Fan Li is a Principal Data Scientist at DuPont. Dupont began as a science company with a mission to deliver sustainable and innovative solutions to some of the world’s greatest challenges.
Today, DuPont has diversified that mission into other businesses such as nutrition, health, industrial bio-sciences, safety, protection and chemical manufacturing.
Because DuPont works within such broad industries, the company deals with many different end users such as scientists, engineers, researchers and national labs. The challenge that arises here is making sure all related data sources and insights are shareable and clear.
DuPont users require a platform that is able to ingest a lot of data from external sources and then make it readily available via connections clearly drawn for end users with over-arching missions. They decided to drop their attempt at doing so with a structured query language (SQL) and instead introduced a graph database.
The benefits of adding Neo4j include graph traversal capability, which involves starting at one publication and being able to follow the chain to other related publications.
Another big benefit is clearly identifying collaborating networks by moving along the lines of cluster analysis to identify collaboration networks.
Another important factor is having competency benchmarks in place to measure competency in specific technological domains.
Finally, DuPont values the ability to work alongside Neo4j, expand and enable end users to incorporate their personal knowledge and insights to the graph.

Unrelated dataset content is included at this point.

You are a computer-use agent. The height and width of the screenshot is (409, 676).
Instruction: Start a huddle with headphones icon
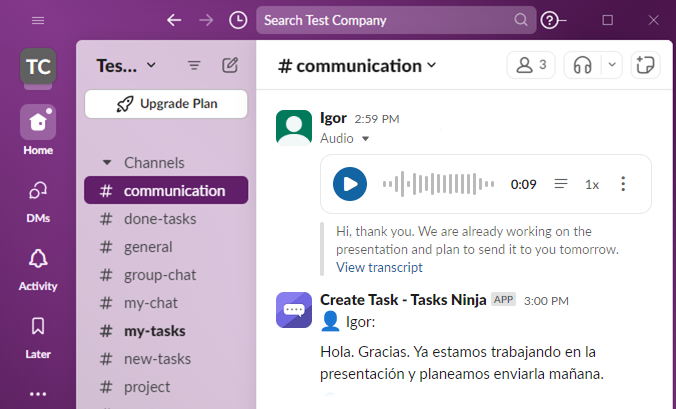click(x=582, y=66)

Today, I’ll be talking about how our company uses Neo4j graph technology for our competitive intelligence platform.
A Brief History of DuPont
My name is Fan Li and I work for DuPont. DuPont is a science company, and our mission is to use science to deliver sustainable, innovative and market-driven solutions to solve some of the world’s greatest challenges.
We aim to make life better, safer and healthier for everyone.
That may sound very abstract. So I’ll specify.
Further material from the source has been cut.